Mais depuis que j'ai flash CS3, je ne peux faire que du AS 3, car si je met en AS 1 ou 2, un message d'erreur s'affiche disant : 


> Warning: 1090: Problème de migration : En ActionScript 3.0, le gestionnaire d'événement onPress n'est pas déclenché automatiquement par Flash Player lors de l'exécution.  Vous devez d'abord enregistrer ce gestionnaire d'événement à l'aide de addEventListener ( 'mouseDown', callback_handler).

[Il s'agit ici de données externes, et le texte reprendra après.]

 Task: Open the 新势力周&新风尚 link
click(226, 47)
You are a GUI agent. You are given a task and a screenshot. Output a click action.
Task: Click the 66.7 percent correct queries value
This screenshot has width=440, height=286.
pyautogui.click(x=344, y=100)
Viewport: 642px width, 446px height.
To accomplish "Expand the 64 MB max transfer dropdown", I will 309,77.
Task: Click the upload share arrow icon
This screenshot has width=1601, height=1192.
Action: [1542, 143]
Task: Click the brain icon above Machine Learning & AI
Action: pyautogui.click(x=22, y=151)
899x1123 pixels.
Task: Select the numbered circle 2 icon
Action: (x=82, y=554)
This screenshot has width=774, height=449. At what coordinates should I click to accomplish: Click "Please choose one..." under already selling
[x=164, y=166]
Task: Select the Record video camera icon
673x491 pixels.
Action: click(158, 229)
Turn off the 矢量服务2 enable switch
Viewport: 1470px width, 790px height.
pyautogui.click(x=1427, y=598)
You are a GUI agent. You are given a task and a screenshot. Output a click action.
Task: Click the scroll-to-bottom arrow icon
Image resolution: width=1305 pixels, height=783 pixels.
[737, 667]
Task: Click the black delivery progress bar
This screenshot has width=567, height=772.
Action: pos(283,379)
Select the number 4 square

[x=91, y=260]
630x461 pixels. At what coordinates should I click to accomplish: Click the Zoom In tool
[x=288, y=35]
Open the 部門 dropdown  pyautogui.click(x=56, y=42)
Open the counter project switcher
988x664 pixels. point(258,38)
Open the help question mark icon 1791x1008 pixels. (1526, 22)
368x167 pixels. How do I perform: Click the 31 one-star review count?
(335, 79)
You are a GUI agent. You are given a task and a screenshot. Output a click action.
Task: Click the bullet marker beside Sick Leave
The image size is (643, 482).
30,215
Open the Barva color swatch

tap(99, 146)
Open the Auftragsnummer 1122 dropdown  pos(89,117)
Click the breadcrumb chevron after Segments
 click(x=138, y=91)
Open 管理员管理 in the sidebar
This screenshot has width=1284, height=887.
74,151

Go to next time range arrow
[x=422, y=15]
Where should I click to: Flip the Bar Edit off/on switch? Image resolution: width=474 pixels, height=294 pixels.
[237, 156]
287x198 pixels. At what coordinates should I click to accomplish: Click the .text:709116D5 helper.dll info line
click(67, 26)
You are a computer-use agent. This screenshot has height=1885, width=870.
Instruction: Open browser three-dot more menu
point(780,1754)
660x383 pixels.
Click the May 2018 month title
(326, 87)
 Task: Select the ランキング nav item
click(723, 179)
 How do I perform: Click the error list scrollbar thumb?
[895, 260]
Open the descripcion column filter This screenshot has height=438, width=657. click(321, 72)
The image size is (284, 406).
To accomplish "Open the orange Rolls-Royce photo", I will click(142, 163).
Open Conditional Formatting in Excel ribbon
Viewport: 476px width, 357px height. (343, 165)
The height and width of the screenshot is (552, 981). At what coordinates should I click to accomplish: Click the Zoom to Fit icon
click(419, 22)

Merci d'avance de votre aide. 
Ps : En passant, vous pouvez me donner l'equivalent de ceci en AS3 s'il vous plait ? : 



> [Nomdusymbole].onRelease= function () {
> stopDrag;
> }



Ps2  : Je sais, je suis un noob, mais je n'ai que 13 ans.

Merci d'avance .


----------



## Warflo (20 Avril 2008)

Euh je ne fais pas de AS mais apparemment il te donne la réponse dans le message d'erreur...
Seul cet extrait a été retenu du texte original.